The history of the Loretto Chapel began when Bishop Jean Baptisite Lamy was appointed by the Church to the New Mexico Territory in1850. As part of his mission to build churches and educational facilities, Lamy asked the Sisters of Loretto (a teaching order) to leave their home in Kentucky and establish a school for girls in the frontier city of Santa Fe.
The Sisters arrived in Santa Fe in 1852 and opened the Academy of Our Lady of Light (Loretto) in 1853. Despite the challenges of the territory (smallpox, tuberculosis, leaky mud roofs and even a brush with the rowdy Confederate Texans during the Civil War), the boarding and day school expanded and flourished.
It was decided that the school needed a chapel. Property was purchased and in 1873 work began on the Loretto Chapel.
Undoubtedly influenced by the French clergy in Santa Fe, the Gothic Revival-style chapel was patterned after King Louis IX’s Sainte-Chapelle in Paris; a striking contrast to the adobe churches already in the area.
Stone for the Chapel was quarried from locations around Santa Fe including Cerro Colorado, about 20 miles from Santa Fe near the town of Lamy. The sandstone for the walls and the porous volcanic stone used for the ceiling were hauled to town by wagon.
The ornate stained glass in the Loretto Chapel also made part of its journey to Santa Fe via wagon. Purchased in 1876 from the DuBois Studio in Paris, the glass was first sent from Paris to New Orleans by sailing ship and then by paddle boat to St. Louis, MO. where it was taken by covered wagon over the Old Santa Fe Trail to the Chapel.
The Chapel was completed in 1878 and has since seen many additions and renovations such as the introduction of the Stations of the Cross, the Gothic altar and the frescos during the 1890s.

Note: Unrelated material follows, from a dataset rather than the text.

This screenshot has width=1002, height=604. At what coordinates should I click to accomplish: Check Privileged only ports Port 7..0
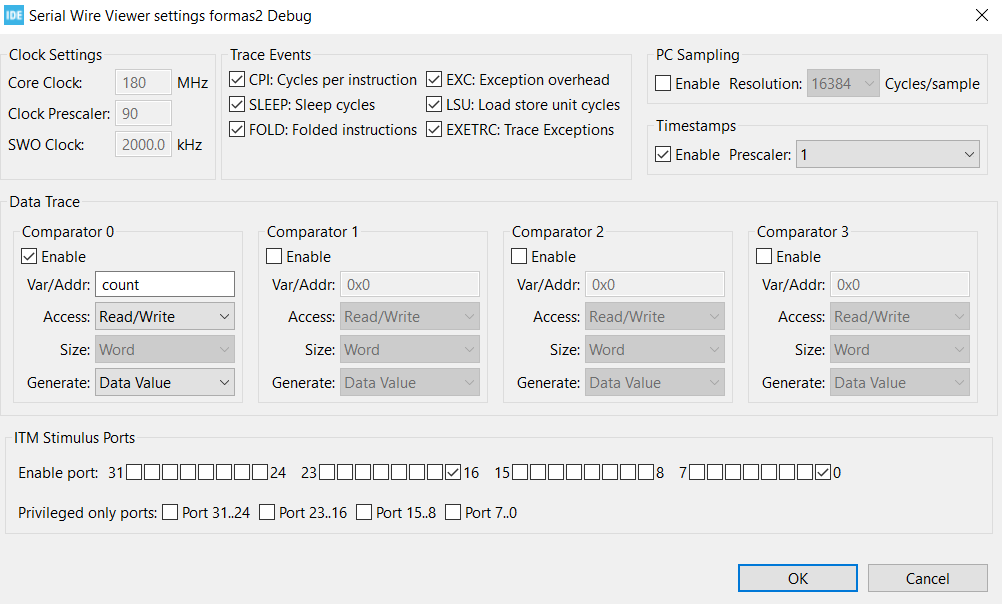pyautogui.click(x=455, y=512)
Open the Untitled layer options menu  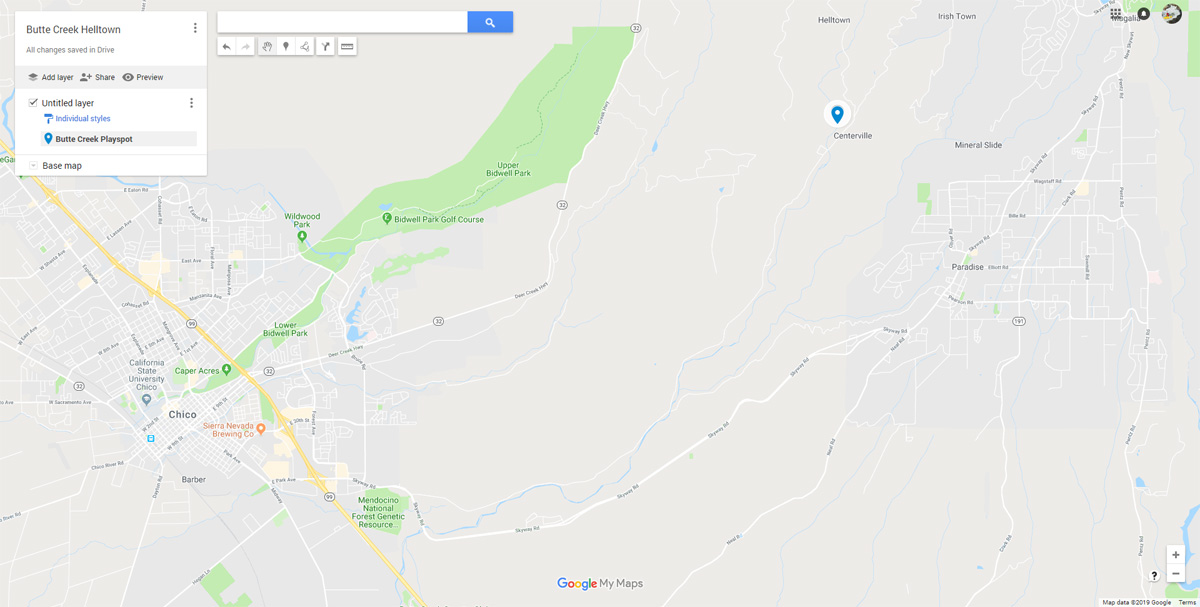coord(191,103)
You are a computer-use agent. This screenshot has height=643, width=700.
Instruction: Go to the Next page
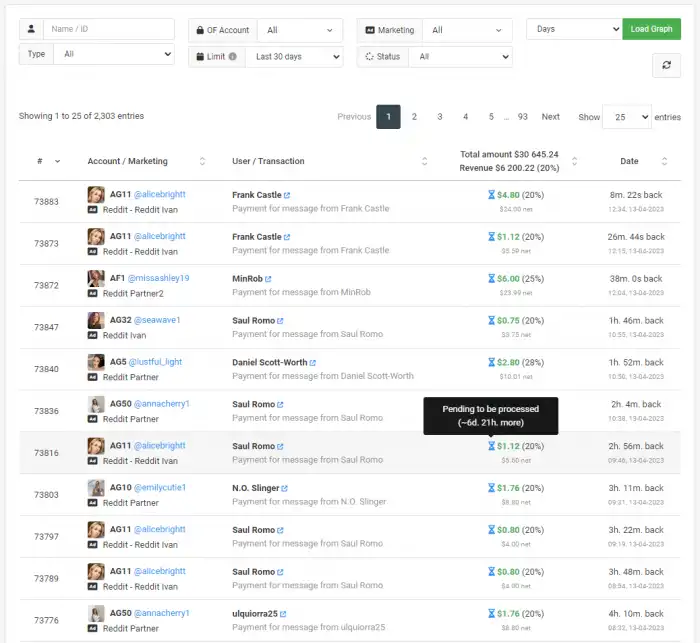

The Miraculous Staircase, which legend says was constructed or inspired by St. Joseph the Carpenter, was built sometime between 1877 and 1881. It took at least six months to build, and has two 360 degree turns with no visible means of support.
The Loretto Academy was closed in 1968, and the property was put up for sale. At the time of sale in 1971, Our Lady of Light Chapel was informally deconsecrated as a Catholic Chapel.
Loretto Chapel is now a private museum operated and maintained, in part, for the preservation of the Miraculous Staircase and the Chapel itself.